ENEM 2005 - O trabalho infantil na realidade brasileira
Enviada em 23/12/2020
No contexto da Revolução Industrial, diversas crianças trabalhavam nas fábricas em condições análogas à escravidão. Sob esse viés, o trabalho infantil não é uma problemática contemporânea, ela advém dos séculos anteriores e perdura até a pós-modernidade. Desse modo, a desigualdade social e a negligência governamental são adversidades que contribuem para a permanência desse problema no corpo social atual.
Em primeira análise, infere-se que a educação não é distribuida de forma homogênea na sociedade brasileira. Nesse contexto, apesar do acesso ao ensino de qualidade ser direito fundamental para o desenvolvimento da cidadania e ampliação da democracia, o conhecimento ainda encontra-se limitado para certos grupos de indivíduos.

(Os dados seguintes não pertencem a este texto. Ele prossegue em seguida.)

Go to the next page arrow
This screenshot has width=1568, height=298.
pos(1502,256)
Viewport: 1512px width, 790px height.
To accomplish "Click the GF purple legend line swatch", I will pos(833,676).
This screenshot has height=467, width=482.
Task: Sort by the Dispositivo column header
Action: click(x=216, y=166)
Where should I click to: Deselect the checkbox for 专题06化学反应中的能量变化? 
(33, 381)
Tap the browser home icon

Sob essa ótica, muitas pessoas iniciam uma dupla jornada de trabalho ainda na infância, ao precisarem trabalhar e estudar ao mesmo tempo, fato que amplia a evasão escolar, visto que a necessidade de colocar alimento em casa torna-se superior à alfabetização.
Em segundo lugar, ressalta-se que, segundo a Constituição de 1988, todo cidadão tem direito à educação, à liberdade e à igualdade perante a lei. No entanto, a realidade não condiz com o que está precristo no regulamento. Apesar dos inúmeros preceitos constitucionais, o trabalho infantil continua inserido no sodalício, a dor humana virou estatística, as pessoas sensibilizam-se com os números de crianças trabalhando, mas não fazem nada para mudá-los. Dessa maneira, torna-se evidente a denúncia feita por Carlos Drummond de Andrade ao afirmar que as leis não bastam, os lírios não nascem da legislação.

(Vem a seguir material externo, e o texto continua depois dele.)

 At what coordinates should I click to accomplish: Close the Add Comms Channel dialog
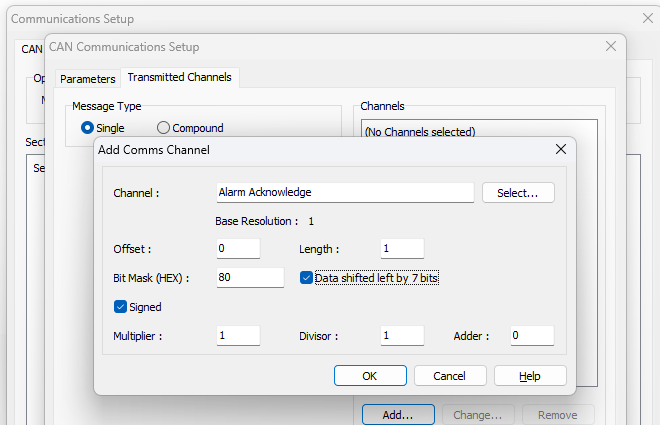[x=560, y=150]
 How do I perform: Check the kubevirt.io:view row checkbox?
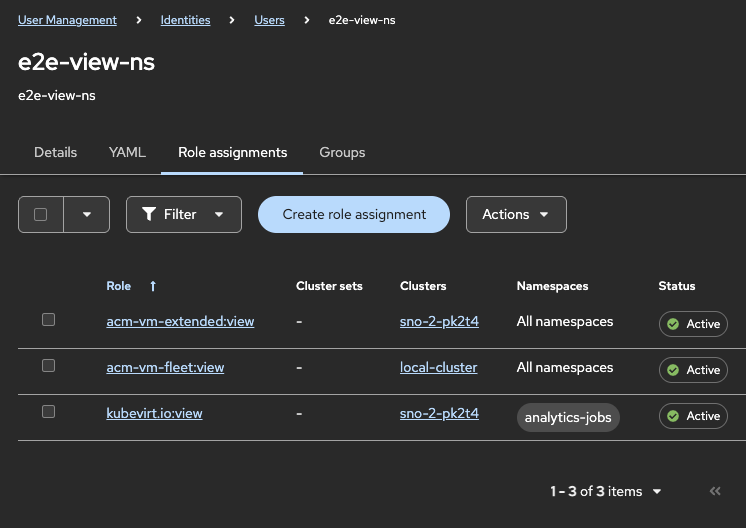click(x=48, y=412)
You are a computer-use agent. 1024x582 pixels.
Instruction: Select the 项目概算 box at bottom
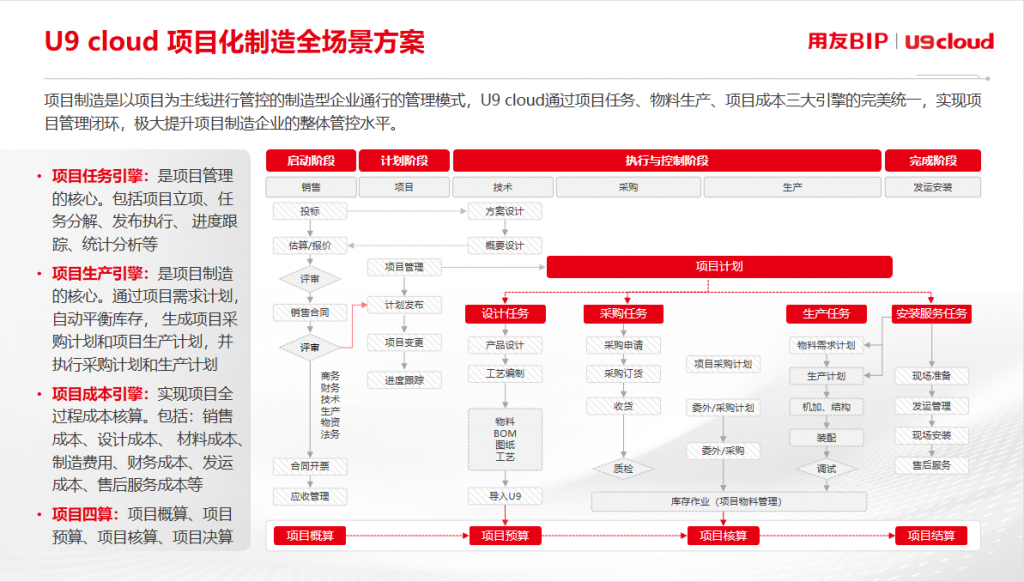(x=310, y=536)
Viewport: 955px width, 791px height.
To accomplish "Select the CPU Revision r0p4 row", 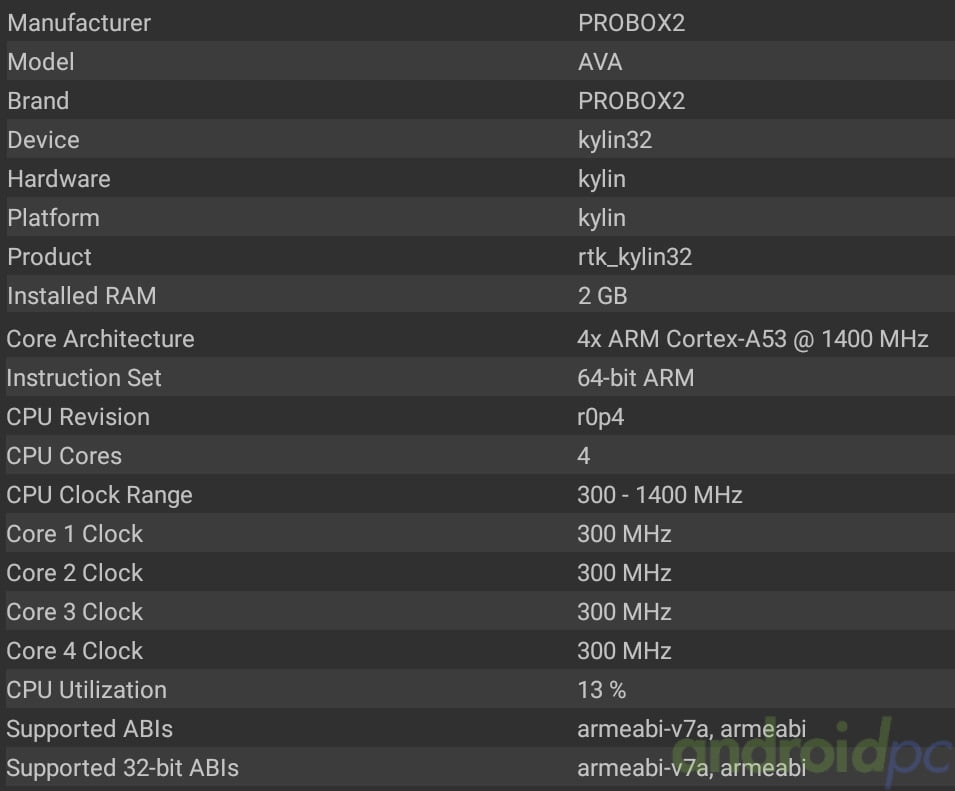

Portanto, o trabalho infantil classifica-se como um desrespeito à dignidade humana. Nesse ínterim, o Estado deve promover a inclusão social através de programas para desencorajar a evasão escolar e cumprir o que está garantido na constituição, um auxílio em dinheiro que possa garantir que os jovens priorizem o conhecimento. Afinal, como declarou Kant: “o homem não é nada além daquilo que a educação faz dele”.